Despite the outrage in Belgrade, international observers do not believe that Albanians would try to unite their territories through either violence or diplomacy. The provocative statements were most likely political posturing for this year's elections in Kosovo and Albania, experts told DW. Also, the threat about changing borders could serve to pressure the EU into softening its policy towards Albanian majority states.
'Pipe dream' of uniting all Albanians
The talk of unification is a "pipe dream," claims Frederik Wesslau, senior policy fellow at the European Council on Foreign Relations think tank. However, it is very useful for both Albanian and non-Albanian politicians looking to rally their voters.
"The bogeyman of Greater Albania is something that pops up from time to time – it's used by Albanian leaders, but also other leaders in the Western Balkans," says Wesslau, who spend several years working for the OSCE and the UN in Kosovo.
"When it serves their specific political objectives, they can always bring that out as a dream for the Albanians or as a threat of Albanian nationalism when the Serbs and the Macedonians do it."
In reality, the agendas in Pristina and Tirana are not as similar as they appear at first glance, Wesslau added. Also, while the idea of uniting all Albanians holds an emotional appeal, not many voters actually support working towards this goal, he told DW.
"There are always extremists, and you see this everywhere, but this is really a fringe phenomenon so I don't think we need to be afraid," Wesslau added.
EU umbrella still best option
The recent statements by Rama and Thaci "shouldn't be taken that seriously," agrees Kosovo-born Erdoan Shipoli, Associate Dean of School of Public and International Affairs at Virginia International University.
"What the Albanian leaders hope to accomplish with these statements is get more votes from the more nationalist groups," he told DW. "Many Albanian politicians are accused of being bought by the US, EU, this country or that group, so this way they want to show that they also are patriots."
"Most of the Albanians, as far as I can observe, think that the best way to be united is under the EU umbrella," he said. "Albanians know that it would be very difficult, if not impossible, to even choose the leader of the Great Albania, let alone making it function.
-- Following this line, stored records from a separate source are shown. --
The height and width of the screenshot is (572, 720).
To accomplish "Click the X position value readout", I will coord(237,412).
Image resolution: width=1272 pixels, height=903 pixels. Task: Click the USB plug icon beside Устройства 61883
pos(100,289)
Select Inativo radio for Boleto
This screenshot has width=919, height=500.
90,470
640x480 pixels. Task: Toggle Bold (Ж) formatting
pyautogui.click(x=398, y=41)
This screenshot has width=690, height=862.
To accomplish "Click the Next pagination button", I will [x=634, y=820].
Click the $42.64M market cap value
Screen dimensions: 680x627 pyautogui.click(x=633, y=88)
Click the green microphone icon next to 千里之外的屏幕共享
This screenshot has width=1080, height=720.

The support for such an initiative is minimal," he added.
Even so, the talk of Greater Albania can be dangerous, according to the expert. People across the region are tired of corruption and unemployment, pro-western Albanians feel like the EU has failed to defend their interests in Macedonia and Serbia, and Kosovo citizens are angry at the EU for not letting them travel without visas. In such circumstances, it is natural for nationalist sentiment to rise, Shipoli said.
"Right now there is no support but if the EU continues to fail the Albanians in general and Kosovo in particular, then this thought will gain more momentum and have more acceptance," Shipoli told DW.